Some entries follow. Reproduce exactly the lines starting at the one with "Viewport: 1162px width, 438px height." and stopping after the one with "in the instructions".

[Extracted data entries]
####
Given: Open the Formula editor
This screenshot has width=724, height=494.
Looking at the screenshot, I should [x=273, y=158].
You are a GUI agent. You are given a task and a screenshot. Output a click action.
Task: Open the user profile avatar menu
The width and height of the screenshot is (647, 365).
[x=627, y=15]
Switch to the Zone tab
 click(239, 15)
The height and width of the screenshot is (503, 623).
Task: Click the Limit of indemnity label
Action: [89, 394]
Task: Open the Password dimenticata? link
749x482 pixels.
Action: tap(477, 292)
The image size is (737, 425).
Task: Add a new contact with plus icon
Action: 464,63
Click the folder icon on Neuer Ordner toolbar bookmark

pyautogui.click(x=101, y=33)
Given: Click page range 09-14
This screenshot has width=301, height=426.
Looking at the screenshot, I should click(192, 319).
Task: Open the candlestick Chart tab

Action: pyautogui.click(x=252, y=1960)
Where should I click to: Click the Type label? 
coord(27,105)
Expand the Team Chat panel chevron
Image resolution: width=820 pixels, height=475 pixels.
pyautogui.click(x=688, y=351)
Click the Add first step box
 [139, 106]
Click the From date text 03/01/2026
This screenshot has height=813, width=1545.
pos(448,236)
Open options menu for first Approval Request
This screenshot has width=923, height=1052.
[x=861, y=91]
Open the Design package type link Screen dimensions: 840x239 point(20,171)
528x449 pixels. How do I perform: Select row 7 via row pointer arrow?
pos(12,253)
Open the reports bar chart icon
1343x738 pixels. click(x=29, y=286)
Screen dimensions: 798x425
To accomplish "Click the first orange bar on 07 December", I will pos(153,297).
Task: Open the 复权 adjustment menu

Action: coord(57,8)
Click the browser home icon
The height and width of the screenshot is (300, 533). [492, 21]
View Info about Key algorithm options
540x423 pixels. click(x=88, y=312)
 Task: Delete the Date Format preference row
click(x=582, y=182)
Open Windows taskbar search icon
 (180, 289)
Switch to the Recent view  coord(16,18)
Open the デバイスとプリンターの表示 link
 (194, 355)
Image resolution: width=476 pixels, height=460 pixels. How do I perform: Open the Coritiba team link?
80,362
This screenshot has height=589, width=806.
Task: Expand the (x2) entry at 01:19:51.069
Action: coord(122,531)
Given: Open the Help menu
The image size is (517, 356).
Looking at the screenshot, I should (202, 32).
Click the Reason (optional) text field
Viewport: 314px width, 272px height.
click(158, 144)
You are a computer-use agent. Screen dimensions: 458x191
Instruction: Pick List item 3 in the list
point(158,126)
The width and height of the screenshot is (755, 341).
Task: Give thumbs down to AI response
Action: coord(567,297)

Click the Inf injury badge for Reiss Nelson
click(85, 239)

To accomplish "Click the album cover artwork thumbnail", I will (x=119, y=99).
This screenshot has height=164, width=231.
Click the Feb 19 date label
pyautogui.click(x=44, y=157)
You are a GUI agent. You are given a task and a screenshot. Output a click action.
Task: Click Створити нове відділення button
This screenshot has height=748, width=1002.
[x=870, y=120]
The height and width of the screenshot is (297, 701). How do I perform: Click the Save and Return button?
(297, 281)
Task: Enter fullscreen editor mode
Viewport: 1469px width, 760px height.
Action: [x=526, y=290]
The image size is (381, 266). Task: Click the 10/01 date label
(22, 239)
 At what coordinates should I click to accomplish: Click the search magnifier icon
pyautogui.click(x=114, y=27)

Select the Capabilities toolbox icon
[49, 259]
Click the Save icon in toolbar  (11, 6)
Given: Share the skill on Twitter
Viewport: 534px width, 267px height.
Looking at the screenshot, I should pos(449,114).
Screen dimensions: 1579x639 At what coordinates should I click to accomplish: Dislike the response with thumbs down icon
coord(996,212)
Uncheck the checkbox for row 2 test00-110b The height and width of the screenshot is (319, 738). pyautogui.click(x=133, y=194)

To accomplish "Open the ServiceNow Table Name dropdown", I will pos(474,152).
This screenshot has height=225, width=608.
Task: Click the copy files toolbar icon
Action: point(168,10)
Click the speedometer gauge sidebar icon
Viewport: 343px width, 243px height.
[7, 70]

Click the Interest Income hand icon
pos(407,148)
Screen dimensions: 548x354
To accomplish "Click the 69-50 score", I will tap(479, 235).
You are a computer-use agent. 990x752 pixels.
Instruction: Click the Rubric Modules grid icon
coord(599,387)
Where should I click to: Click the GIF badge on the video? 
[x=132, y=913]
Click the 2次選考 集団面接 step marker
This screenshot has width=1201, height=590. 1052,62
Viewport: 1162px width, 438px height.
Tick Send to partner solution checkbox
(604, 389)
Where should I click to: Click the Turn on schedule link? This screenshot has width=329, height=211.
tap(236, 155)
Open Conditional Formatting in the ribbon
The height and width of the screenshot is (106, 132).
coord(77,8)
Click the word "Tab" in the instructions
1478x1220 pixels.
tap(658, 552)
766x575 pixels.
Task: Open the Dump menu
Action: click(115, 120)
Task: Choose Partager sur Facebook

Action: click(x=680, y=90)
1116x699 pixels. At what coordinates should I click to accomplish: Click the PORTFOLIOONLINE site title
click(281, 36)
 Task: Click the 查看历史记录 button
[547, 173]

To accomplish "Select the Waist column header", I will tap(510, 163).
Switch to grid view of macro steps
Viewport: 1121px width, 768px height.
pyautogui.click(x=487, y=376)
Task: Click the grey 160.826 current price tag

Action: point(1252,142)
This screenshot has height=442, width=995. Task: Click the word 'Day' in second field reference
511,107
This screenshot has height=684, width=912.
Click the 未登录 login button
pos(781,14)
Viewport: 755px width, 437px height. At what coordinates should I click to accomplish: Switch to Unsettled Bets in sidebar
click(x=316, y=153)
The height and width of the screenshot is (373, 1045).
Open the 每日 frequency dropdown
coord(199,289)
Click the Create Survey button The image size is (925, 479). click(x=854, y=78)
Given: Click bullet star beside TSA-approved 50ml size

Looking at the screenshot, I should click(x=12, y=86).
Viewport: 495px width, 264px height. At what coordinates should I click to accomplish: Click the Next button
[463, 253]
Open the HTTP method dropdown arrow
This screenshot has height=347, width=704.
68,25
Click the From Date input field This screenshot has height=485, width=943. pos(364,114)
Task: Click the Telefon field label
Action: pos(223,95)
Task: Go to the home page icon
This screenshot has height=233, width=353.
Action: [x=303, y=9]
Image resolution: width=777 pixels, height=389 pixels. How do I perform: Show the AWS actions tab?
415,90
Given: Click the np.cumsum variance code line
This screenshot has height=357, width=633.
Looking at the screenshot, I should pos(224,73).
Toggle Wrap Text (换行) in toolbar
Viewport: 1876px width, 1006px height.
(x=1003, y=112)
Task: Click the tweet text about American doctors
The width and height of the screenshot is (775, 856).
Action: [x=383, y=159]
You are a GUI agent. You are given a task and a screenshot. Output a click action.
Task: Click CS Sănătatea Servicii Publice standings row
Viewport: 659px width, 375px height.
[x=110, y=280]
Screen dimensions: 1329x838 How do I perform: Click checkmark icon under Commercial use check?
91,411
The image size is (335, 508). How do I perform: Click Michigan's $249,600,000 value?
####
-- Task result --
Viewport: 1162px width, 438px height.
Tick Send to partner solution checkbox
(604, 389)
Where should I click to: Click the Turn on schedule link? This screenshot has width=329, height=211.
tap(236, 155)
Open Conditional Formatting in the ribbon
The height and width of the screenshot is (106, 132).
coord(77,8)
Click the word "Tab" in the instructions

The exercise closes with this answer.